(Collected data entries)

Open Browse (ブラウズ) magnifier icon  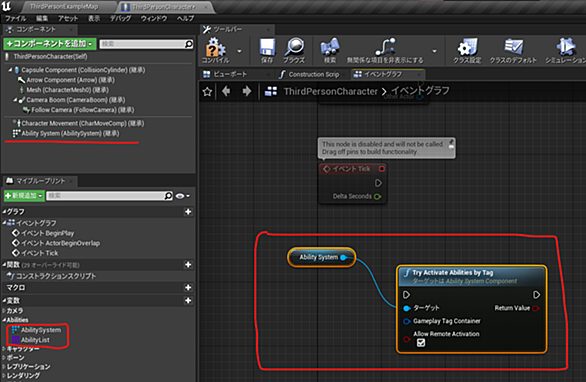[294, 46]
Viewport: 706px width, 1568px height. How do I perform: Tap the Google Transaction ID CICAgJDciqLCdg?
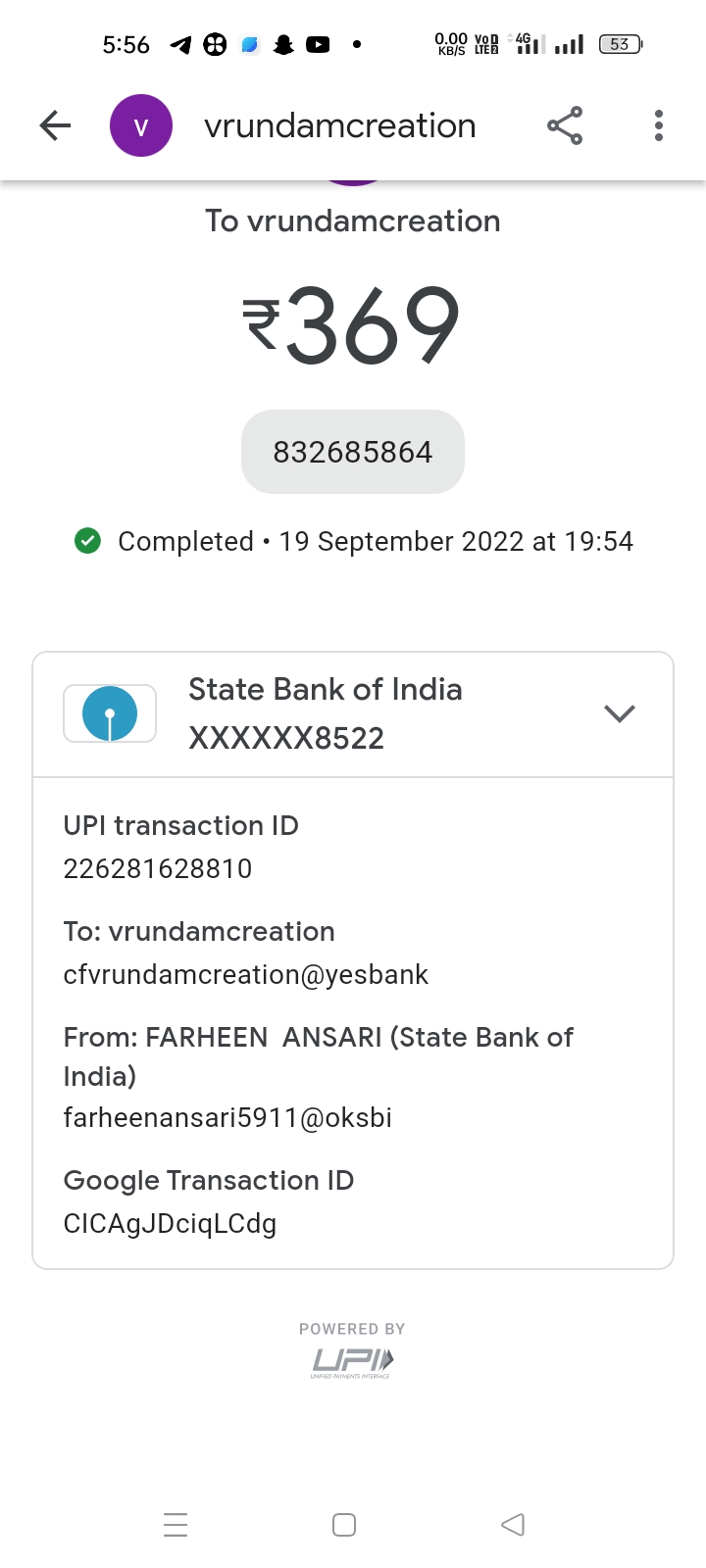pyautogui.click(x=170, y=1223)
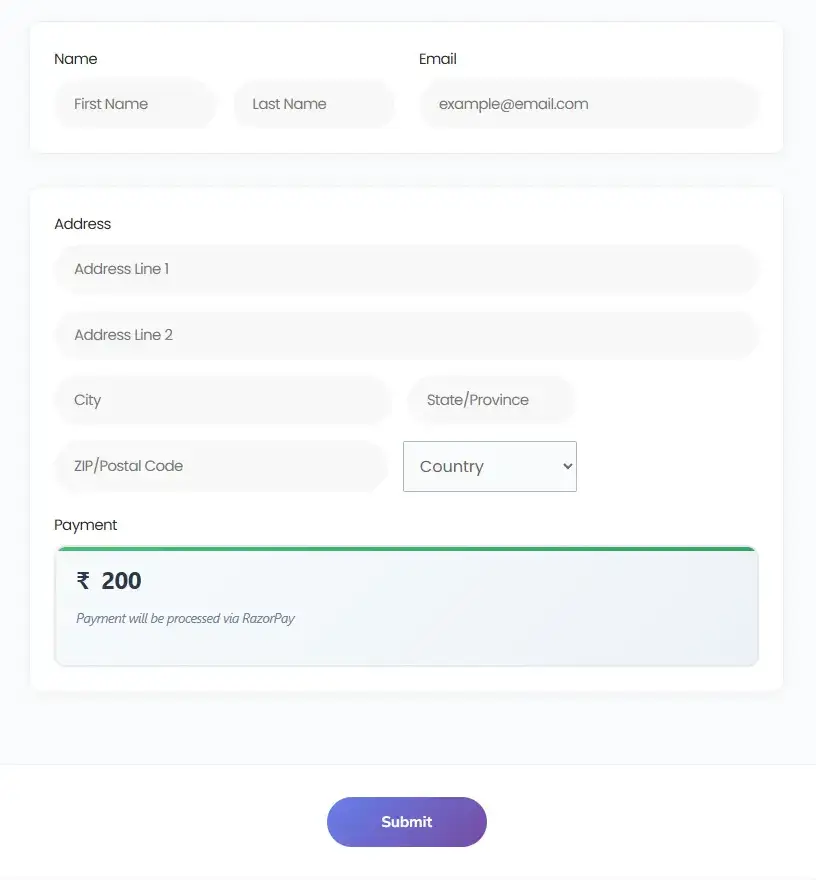Click the Payment section label
This screenshot has height=880, width=816.
(86, 525)
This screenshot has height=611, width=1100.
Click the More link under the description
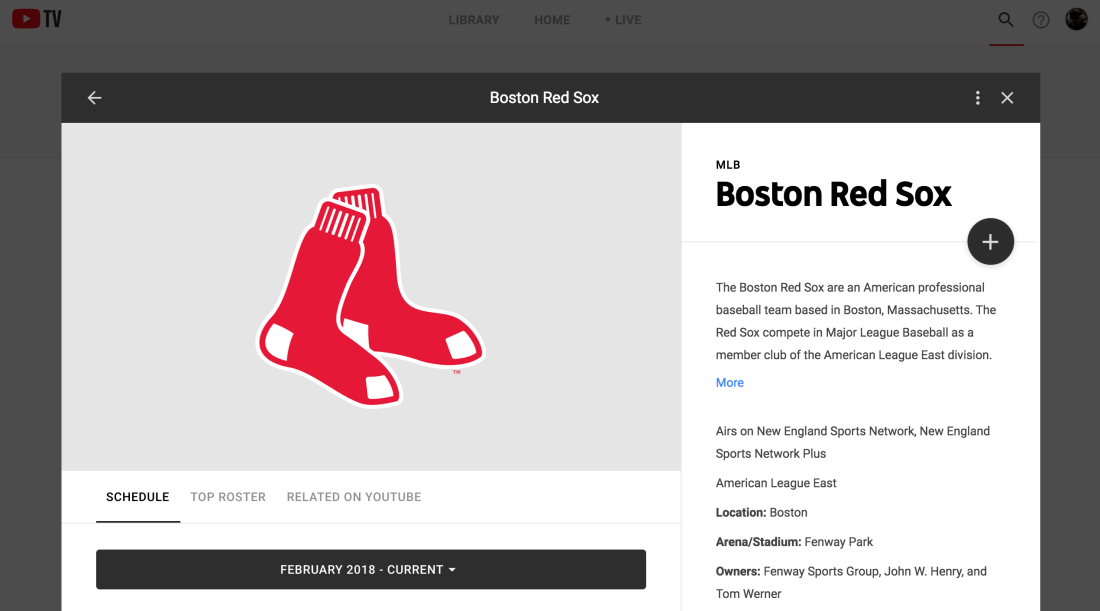pos(730,383)
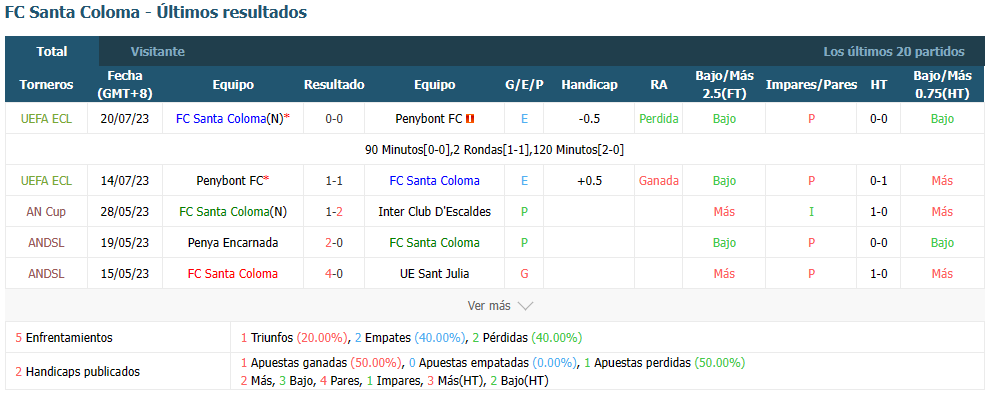
Task: Click the Handicap column header
Action: 589,84
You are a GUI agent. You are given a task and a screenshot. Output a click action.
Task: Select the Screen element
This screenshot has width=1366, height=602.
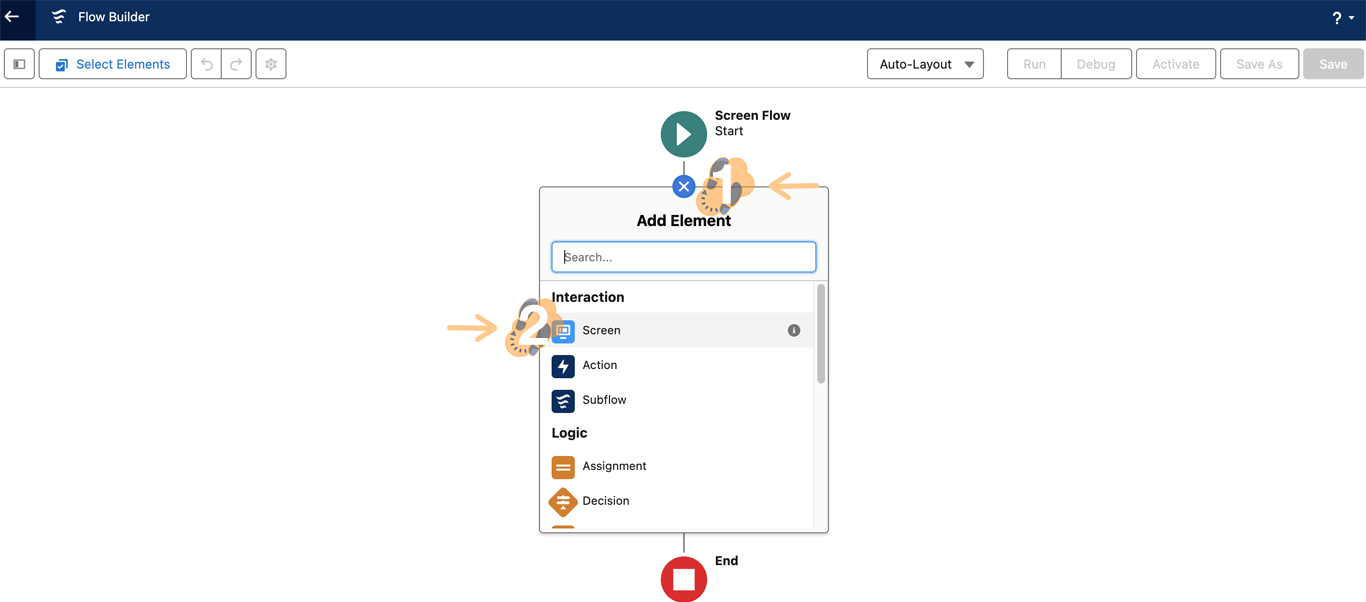coord(602,330)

* [Try it]:
Out of the records above, please copy exactly the lines from the line with "This screenshot has height=611, width=1100." up to and including the line with "Task: Select the Screen element", minus the pictures.

* [Exercise solution]:
This screenshot has height=611, width=1100.
Click the More link under the description
pos(730,383)
Task: Click the Handicap column header
Action: 589,84
You are a GUI agent. You are given a task and a screenshot. Output a click action.
Task: Select the Screen element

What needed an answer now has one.